For the opponents of austerity, the solution is to make the ECB a proper central bank supplying adequate liquidity to all members to prevent a run on their bonds, combined with stimulus spending to promote growth. Many agree that economic competitiveness is a real problem in the south and that labor costs need to be reduced, but that doing so through inflation would be far less destructive than forcing wages down through severe unemployment brought on by austerity. That is, with an inflationary monetary policy (which the ECB has so far resolutely refused), nominal German wages would rise (but stay the same in real terms) while nominal wages in the south would stay the same, drawing capital south. Thus wages in the south would actually fall in real terms, but without the devastating effects of outright wage deflation.
Simultaneously, an inflationary policy would devalue the euro against other currencies, stimulating the domestic economy by making exports cheaper and imports more expensive. Inflation would also reduce the debt burden on the southern countries. Advocates of inflation see much less of a structural problem in the southern economies; they argue instead that the problem lies in policy-erected blockages impairing the flow of credit and capital.
On policy grounds, the progressives clearly have the stronger argument here. If Italy or Spain had its own central bank, it would have no trouble selling its bonds. Japan, for example, has a massively greater debt burden than even the worst indebted in Europe and a two-decade failure of growth but faces no attacks from bond traders. What’s more, as has been proven time and again in the crisis (and which has been orthodox economic theory since the Depression), government austerity is always contractionary. The austerity advocates have insisted that the only solution is to force the spendthrift southern states to cut their government budgets in exchange for bailouts. But by shrinking their economies, this approach makes the debt burden a far more intractable problem, not to mention making people’s lives much worse. Only the power of neoliberal ideology has been able to overcome the massive empirical evidence that austerity will deepen the crisis.

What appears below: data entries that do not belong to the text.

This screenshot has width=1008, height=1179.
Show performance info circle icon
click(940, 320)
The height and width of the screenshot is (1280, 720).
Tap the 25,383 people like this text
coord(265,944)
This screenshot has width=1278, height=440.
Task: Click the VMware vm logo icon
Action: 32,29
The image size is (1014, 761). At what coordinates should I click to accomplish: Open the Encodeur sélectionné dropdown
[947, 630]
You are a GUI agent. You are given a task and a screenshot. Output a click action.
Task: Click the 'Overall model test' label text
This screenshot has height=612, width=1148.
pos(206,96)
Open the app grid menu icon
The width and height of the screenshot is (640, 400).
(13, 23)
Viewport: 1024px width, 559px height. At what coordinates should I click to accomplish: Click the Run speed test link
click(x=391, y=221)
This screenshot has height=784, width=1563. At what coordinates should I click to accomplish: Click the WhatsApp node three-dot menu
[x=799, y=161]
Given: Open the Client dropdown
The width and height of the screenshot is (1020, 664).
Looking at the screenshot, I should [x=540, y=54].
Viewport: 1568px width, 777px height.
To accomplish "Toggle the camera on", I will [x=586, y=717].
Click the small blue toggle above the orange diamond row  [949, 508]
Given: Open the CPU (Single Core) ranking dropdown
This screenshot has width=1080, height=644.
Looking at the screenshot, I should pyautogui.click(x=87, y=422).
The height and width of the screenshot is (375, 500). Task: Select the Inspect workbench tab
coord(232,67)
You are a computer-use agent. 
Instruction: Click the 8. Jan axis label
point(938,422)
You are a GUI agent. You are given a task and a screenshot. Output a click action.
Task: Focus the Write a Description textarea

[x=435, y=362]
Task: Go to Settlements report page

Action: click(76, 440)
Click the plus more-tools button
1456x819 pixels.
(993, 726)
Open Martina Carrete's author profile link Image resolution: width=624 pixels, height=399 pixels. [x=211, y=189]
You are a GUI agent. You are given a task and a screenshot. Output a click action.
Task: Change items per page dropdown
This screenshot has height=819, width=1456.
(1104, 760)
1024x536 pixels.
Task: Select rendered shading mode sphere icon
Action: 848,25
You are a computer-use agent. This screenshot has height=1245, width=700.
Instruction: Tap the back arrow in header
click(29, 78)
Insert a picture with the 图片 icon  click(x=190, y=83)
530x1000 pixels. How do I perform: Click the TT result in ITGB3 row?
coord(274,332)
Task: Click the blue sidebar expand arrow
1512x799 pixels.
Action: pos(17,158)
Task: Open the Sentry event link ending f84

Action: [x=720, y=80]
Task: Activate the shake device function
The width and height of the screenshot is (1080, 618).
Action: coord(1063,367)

Yet what if the austerity side has grasped part of the larger problem that escapes the inflation advocates? What if the fundamental problem with the European economy really is structural rather than a result of policy mistakes over the last three years? What if the ECB and German government converted to the inflationists’ position and in the short term brought the crisis under control, only to find themselves facing a long-term failure of growth?